What else is there to say about the packaging, other than it’s awesome. Grapple comes boxed in his robot mode and surrounded by some amazing artwork. And this time, Hasbro just slapped Autobot onto his name to get around copyright issues, rather than calling him SOLAR STORM Grap-PEL. What the heck was that all about? Why not just call him Fred? Anywho, let’s get him out of the box and we’ll start with his alt mode.

As always, Grapple is an orange construction crane, and not a bad looking one at that. Sure, anyone with even a cursory knowledge of convertorobots will be able to see most of what’s going on here. He wears his arms on the vehicle’s back and you can even see his head tucked in at the base of the crane, but turned around and pretending that you don’t notice it! Of course, none of these things bother me, as I’d much rather deal with some obviousness than unnecessary panels that complicate the transformation and wind up as unwanted kibble on the robot mode. I mean, come on, I bought this, I know what it is, it ain’t fooling me! There is some nice detail scattered here and there like sparing panel lines, and the non-functioning stabilizers on the sides painted silver.

As for the deco, the bulk of the crane gets by with a lot of orange plastic. You do get some black on the wheels and a little more scattered about the body, and a little silver paint. There are also some black and orange hazard stripes. The cab gets the most flourish with some blue tinted windows, roof lights, and headlamps, and some silver on the bumper and grill. Grapple also wears his Autobot symbol proudly on the front of the cab. All in all, I’d say this is a really nice looking truck. It does feel like it may not have as much in the way of detail or paint applications as some of the other Earthrise figures, but that’s just my impression and I don’t think it hurts the toy at all.

The crane is fully articulated in that it can rotate, raise and lower, and it can extend outward a bit. The hook on the end is also hinged. There’s a clip on the side for one of his robot hand attachments, and to be honest, it kind of just looks like a hydraulic or something, so I’m fine with leaving it on there. Of course, you can take it off if it bothers you.

There are plenty of ports on Grapple’s alt mode available if you want to weaponize him with his rifle. Some attachments look better than others, but I’m not a big fan of any of them. Your mileage may vary, depending on how badly you want your crane truck to be armed with a giant rifle.

▶ **DATA EXCERPT**:
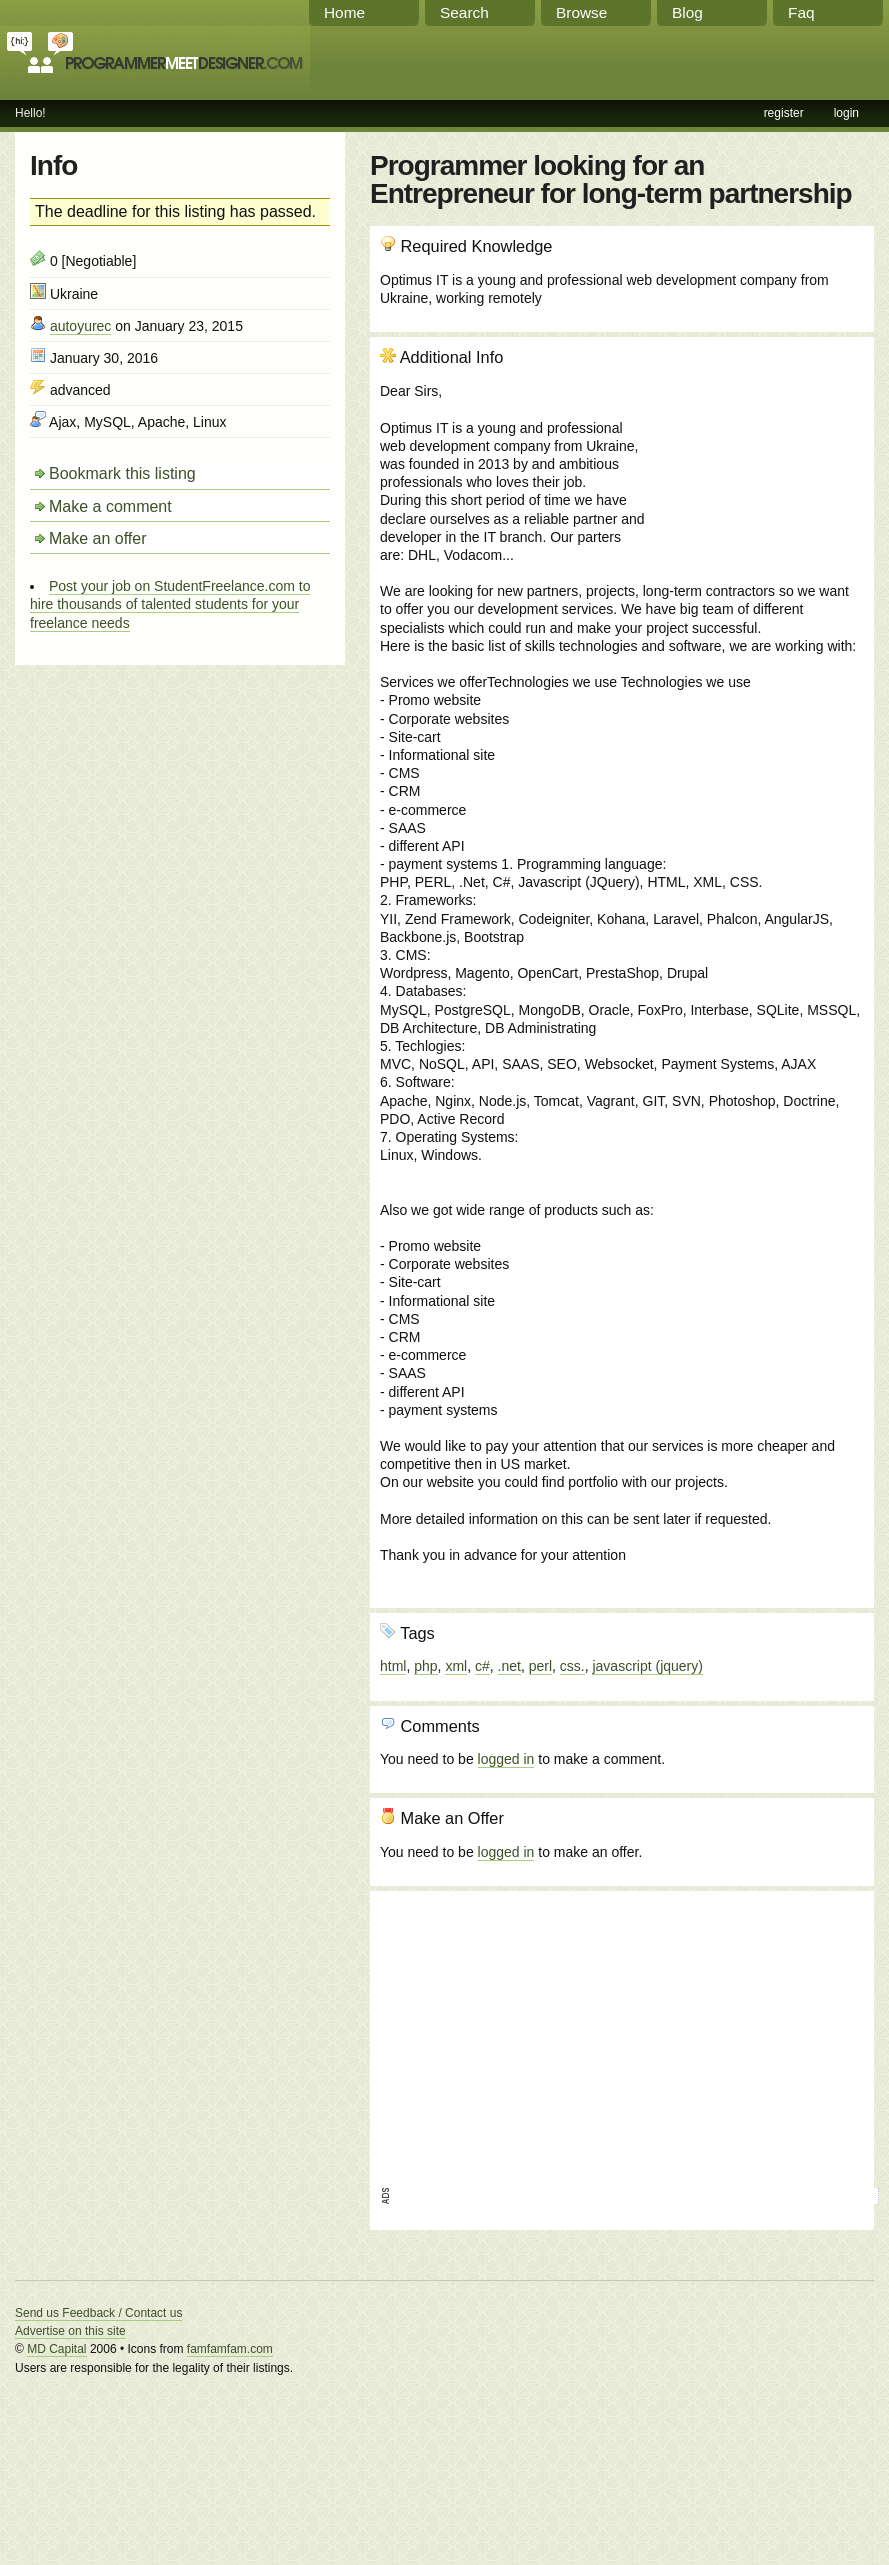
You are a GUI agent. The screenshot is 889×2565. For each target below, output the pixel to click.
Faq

▶ **OBJECTIVES**:
[1] In the Grapple review, write out the stretch from "What else is" through "his alt mode." again, swapping "Fred" for "Bob".
[2] For each statement below, say whether it agrees with the Grapple review, answering yes or no and quoting the deciding words: (a) Grapple comes boxed in his vehicle mode; (b) the cab has blue tinted windows; (c) the hook on the end of the crane is hinged.
[3] Carry on the Grapple toy review from its final sentence.

▶ **IN RESPONSE**:
[1]
What else is there to say about the packaging, other than it’s awesome. Grapple comes boxed in his robot mode and surrounded by some amazing artwork. And this time, Hasbro just slapped Autobot onto his name to get around copyright issues, rather than calling him SOLAR STORM Grap-PEL. What the heck was that all about? Why not just call him Bob? Anywho, let’s get him out of the box and we’ll start with his alt mode.

[2]
(a) No: "Grapple comes boxed in his robot mode"
(b) Yes: "The cab gets the most flourish with some blue tinted windows"
(c) Yes: "The hook on the end is also hinged."

[3]
You can also attach his claw to the front of the crane, which gives it a bit of an intimidating look. Hey, it’s always cool to have different play options! So, the vehicle mode is solid, let’s see how the robot mode turned out…

Transforming Grapple is refreshingly simple and very similar to his original G1 toy. There are absolutely no surprises here, but I can’t argue with how great the robot mode looks. He’s tall and lean compared to the squat chonk of Solar Storm Grappel. And while he lacks that certain hyper-realistic detail the previous figure had, I like the smooth and clean robot mode that’s presented here. I think it toes the line between updated toy and cartoon homage quite nicely. And I’ll always have a soft spot for Autobots that wear the front of their vehicle mode on their chest. IT just always feels so right!  What’s more, Grappel’s crane collapses down and hugs close to his back to keep it from being too in the way. The wheel placement on the outside of ankles and above the hips is fantastic, and there are some very nice details sculpted on the lower legs. The coloring in robot mode is more or less the same as his vehicle mode, and this figure just proves that you don’t need a whole lot of paint operations to make it look good.

As expected, Grapple’s head is nestled inside the box that houses the crane’s main hinge. This has always reminded me of those ridges you sometimes see on the shoulders of armor to keep a rival from getting  clean sword stroke at the neck. So, Decepticons, if you’re going to try to decapitate Grapple, you better think again! The “helmet” is exactly as I remember it from the cartoon, including the two bumps coming off the top at opposing angles. The head does turn independently of the box it’s mounted in, so Grapple may not have the best peripheral vision. The face sculpt is excellent and I love the silver paint, but Grapple looks a lot more dour than I remember him being. Although, I guess the expression does have a certain, “GOD, YOU”RE SUCH A DICK, OPTIMUS. WELL, FINE, I’LL GO BUILD MY TOWER BY MYSELF… OR MAYBE WITH SOME DECPTICONS… THEN WE’LL SEE HOW YOU LIKE IT!” kind of look to it.

Grapple comes with a couple of replacement attachments for his hands. You just fold in the hand and that exposes a port to plug these into. One is his big claw that we saw attached to the crane earlier. I’m thinking he can shoot this like some kind of grappling hook. Or maybe it just shoots a mega-death-ray. Whichever the case it looks pretty cool.

The other is this nozzle, which I don’t remember him having in the cartoon, but it’s been a while. I was thinking this looks more like a repurposed firehose nozzle from the inevitable Inferno repaint/remold. You can equip them both if you don’t want poor Grapple to have any hands at all.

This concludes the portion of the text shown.